Content starts

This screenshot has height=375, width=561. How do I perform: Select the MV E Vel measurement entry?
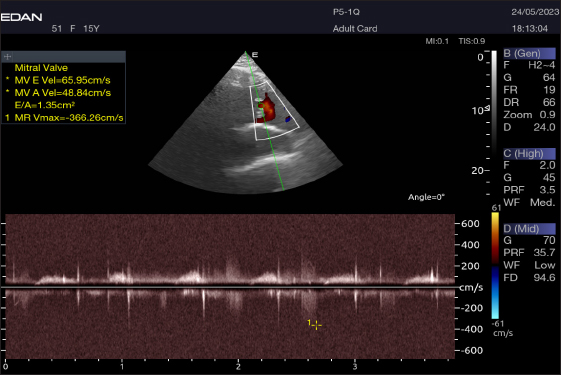[x=63, y=80]
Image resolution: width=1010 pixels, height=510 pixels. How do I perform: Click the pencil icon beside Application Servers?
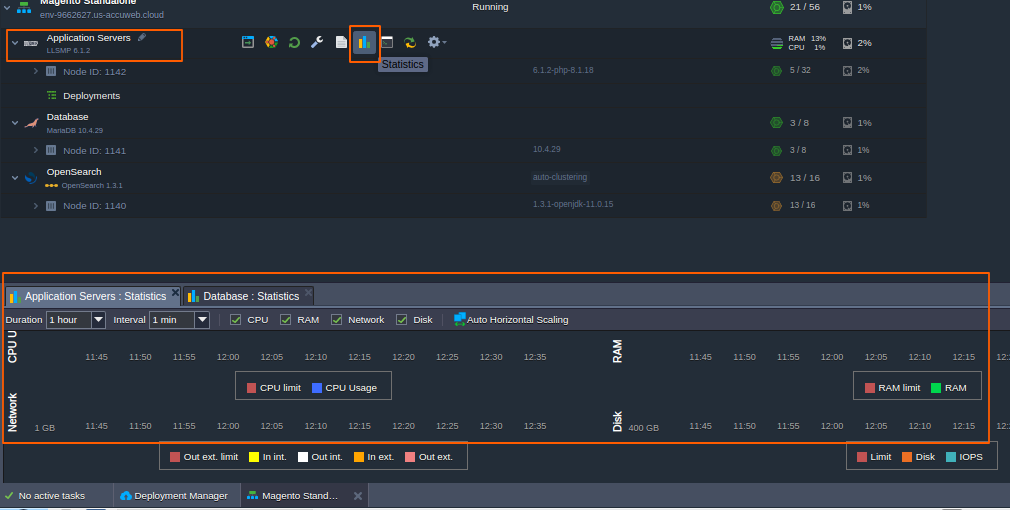[142, 37]
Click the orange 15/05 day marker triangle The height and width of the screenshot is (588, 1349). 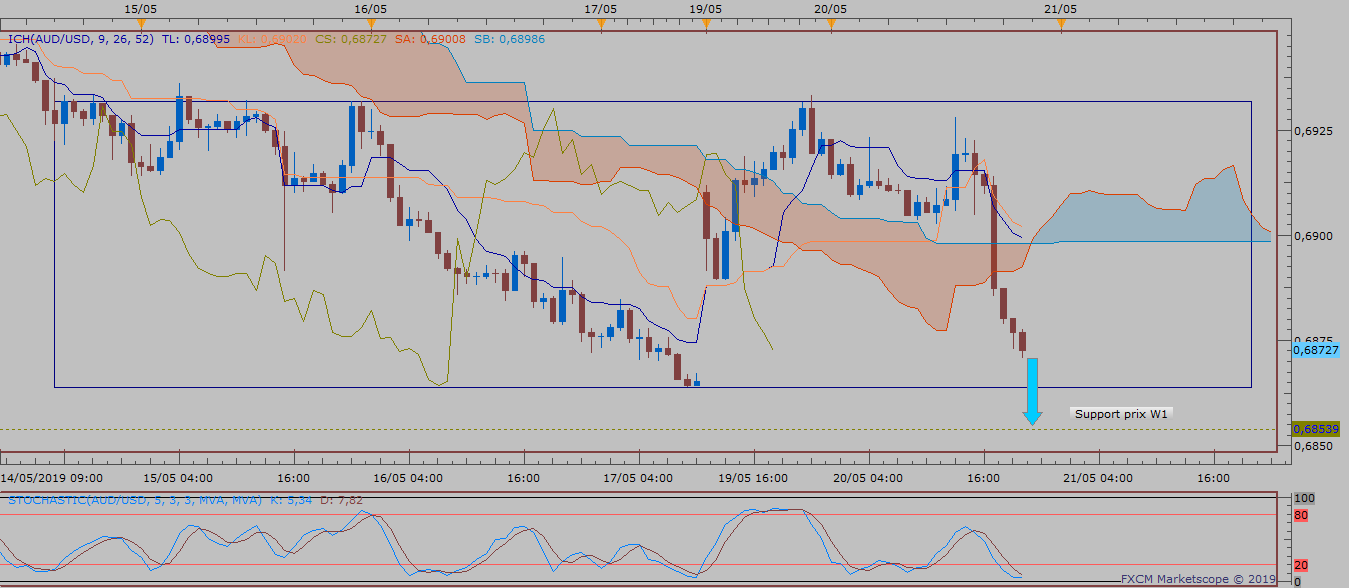pos(141,23)
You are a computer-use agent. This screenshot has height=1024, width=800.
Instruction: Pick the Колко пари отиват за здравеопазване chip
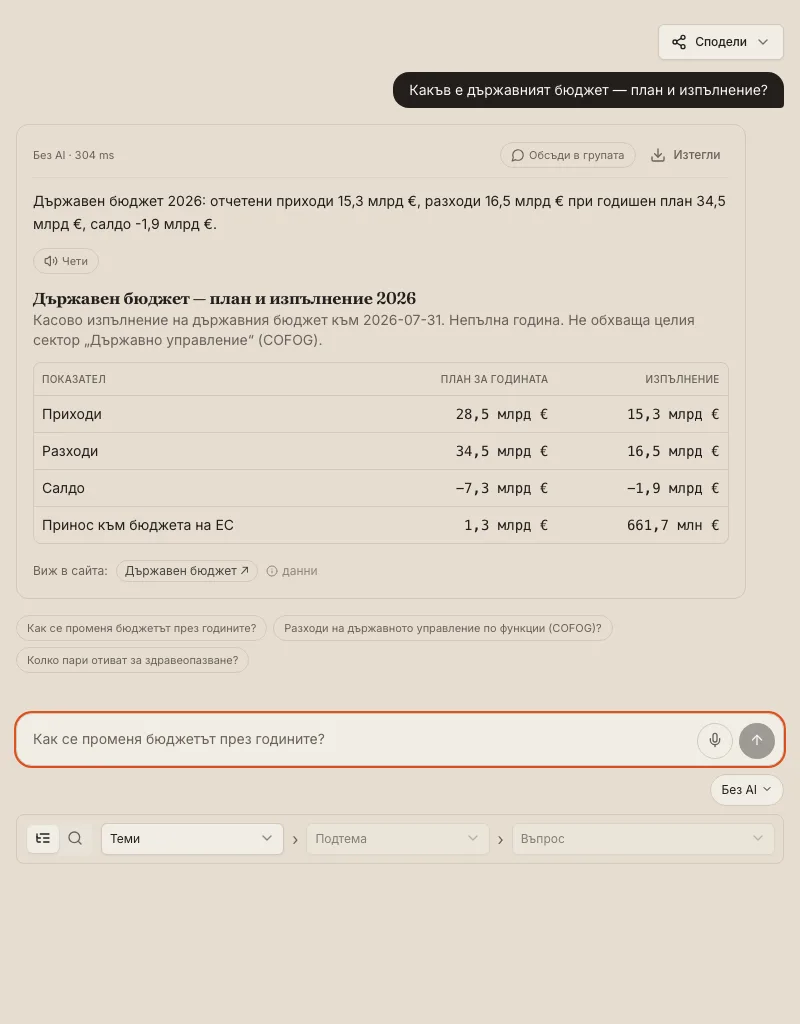[132, 660]
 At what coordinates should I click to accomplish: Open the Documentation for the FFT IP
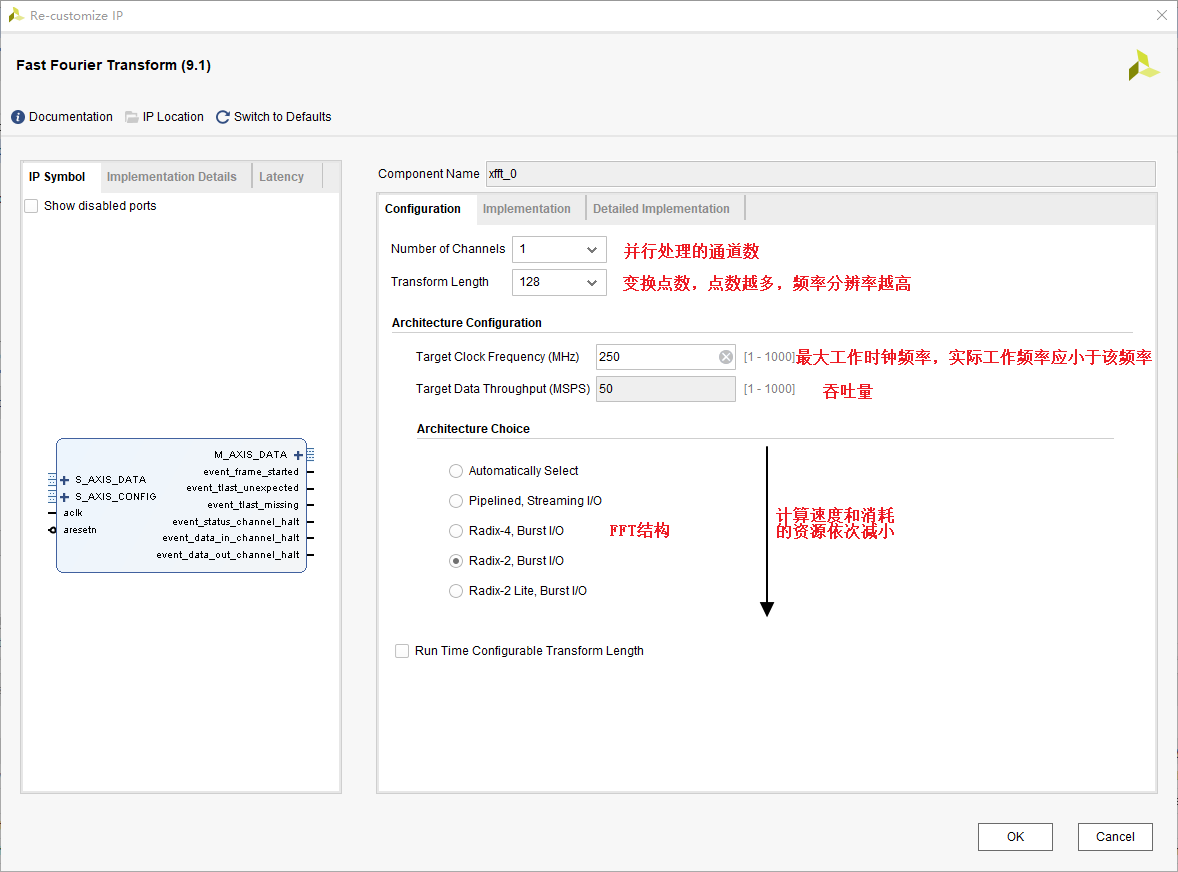61,117
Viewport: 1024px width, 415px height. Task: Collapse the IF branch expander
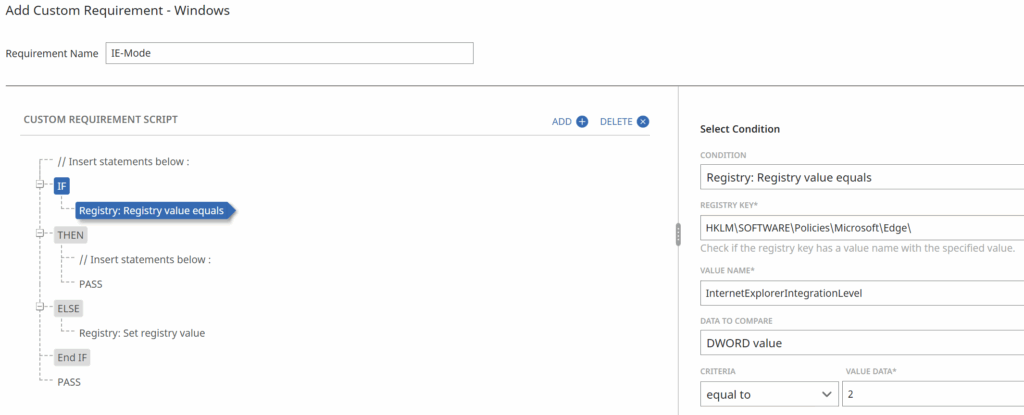[40, 185]
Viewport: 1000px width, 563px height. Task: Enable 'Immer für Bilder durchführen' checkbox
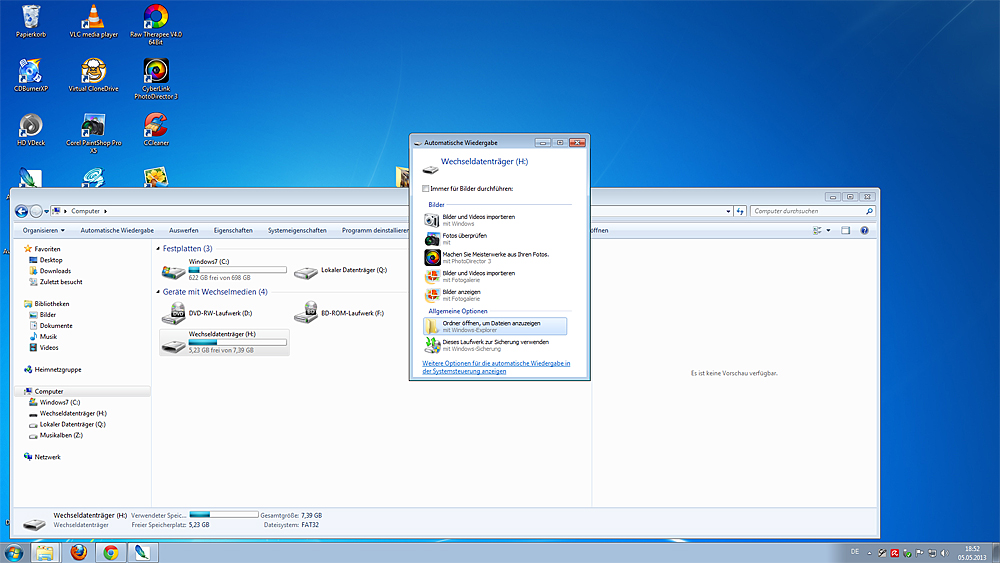pos(425,189)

Content ends

### Task objective
In your output, include only the lines from the line containing "At what coordinates" through the last line of the material above, exactly as they appear, and leave out the pictures.

### Answer space
 At what coordinates should I click to accomplish: Open the Documentation for the FFT IP
61,117
Viewport: 1024px width, 415px height. Task: Collapse the IF branch expander
[40, 185]
Viewport: 1000px width, 563px height. Task: Enable 'Immer für Bilder durchführen' checkbox
pos(425,189)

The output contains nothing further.